The ARC paper attempts to address this problem through guidance, including the provision of “characteristics,” descriptors designed to help panels align the outputs to the relevant band. The characteristics currently hinge on fairly nebulous hierarchical terms such as “exceptional”, “forefront,” “world-leading” and “clearly ahead.” To be useful they will need much closer definition, illumination with specific real-world examples, or both. But who would draft such revisions? By what means would they be calibrated to the desired standards of quality across the corresponding stratum of high-performing global universities? Would these rules of thumb – which would serve as a kind of peer review ready reckoner – be compiled by scientists and scholars (which is to say, peers) or by ARC staff? How would they be tested? Quite a lot rides on these considerations.

At first glance one might think the situation is even more challenging on the peer review side, but the ARC’s optimism is perhaps supported by the proposition that ERA peer reviewers have been concentrating pretty much on the upper end all along, on the reasonable premise that researchers’ typical bed-time reading is drawn from the best global scholarship in their fields, rather than from the middling output, meaning their feel for “world average” is in fact already calibrated to a higher than average standard. (That is one of several plausible explanations for the fact that the peer review disciplines’ performance has risen more steadily than the rather more meteoric rise of the citation disciplines in recent ERA rounds: alongside the flooding argument adduced above, and the additional suggestion that peer review is less susceptible to gaming than the citation system.)

If ERA has been operating a form of high(ish)-performance peer review all along, it follows that it has been marking down peer review disciplines overall relative to the citation fields, because Australian research in these fields has been typically compared to the top quartile (say) rather than the entire collected mass of global output in the way the citation disciplines are compared, which is to say a tall spire of very good to truly excellent research towering above a sprawling base of middling to mediocre output. It could be a big ask for the ARC (and perhaps much of the sector) to accept that proposition, although the paper itself hints in that direction with the observation, “peer review is already capable of identifying world leading research” (p.12), a statement that does not have an equivalent on the citation side.

As bitter a pill as it may be to swallow, it seems to me we cannot hope to have a genuinely productive high performance peer review discussion without first engaging in such a recalibration of how the system has been working so far for the peer review fields.

In light of all these challenges, it is difficult to see how the ARC could implement its proposed reforms with the required degree of rigour without a significant quantum of additional work (such as a blind peer review process to calibrate the high performer citation indicators). But if reform it must be, then Option A (with five rather than six final bands) would carry less risk of introducing error through potentially unreliable over-magnification. (And whichever option is adopted, the inclusion of dedicated guidance for the assessment of research of FoR 45 Indigenous Studies is a significant advance on previous approaches.)

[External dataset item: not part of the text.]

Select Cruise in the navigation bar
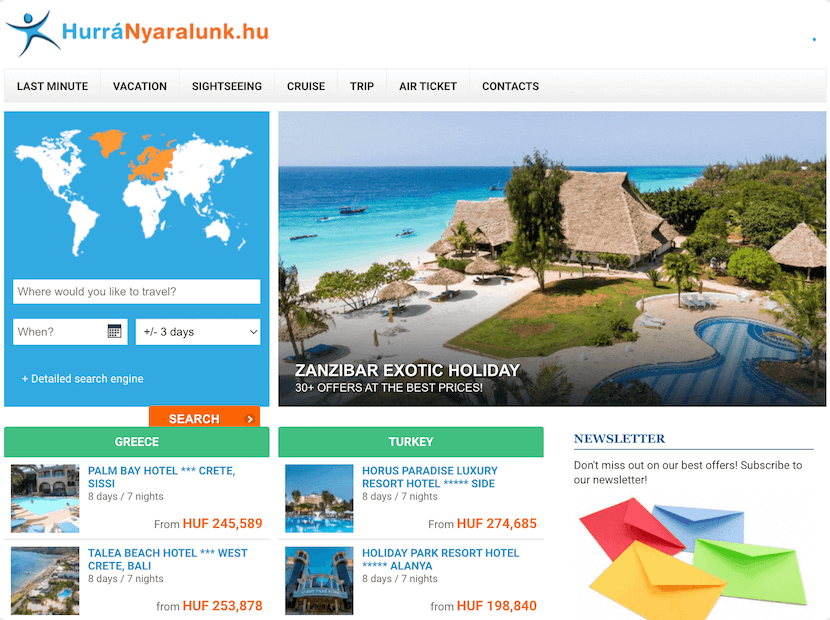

Even with these reservations resolved, I remain unconvinced that the reforms would inject enough new life into ERA to make another round worthwhile. That’s not a criticism of the ARC – the option of pausing ERA is not available to them at present – or of their reform proposals, which are imaginative and carefully considered. But an incoming government would be well advised to take a step back instead of just steaming relentlessly ahead, and considering what it hopes to achieve by holding another round. The ARC’s resources have been severely squeezed in recent years, so the staff time saved from a pause on ERA would be a huge boon to the grants programme; and the nation’s researchers might welcome the opportunity to get back to the bench or the archive, the lab or the library, the field or the survey group, to keep producing more of this world-beating Australian research.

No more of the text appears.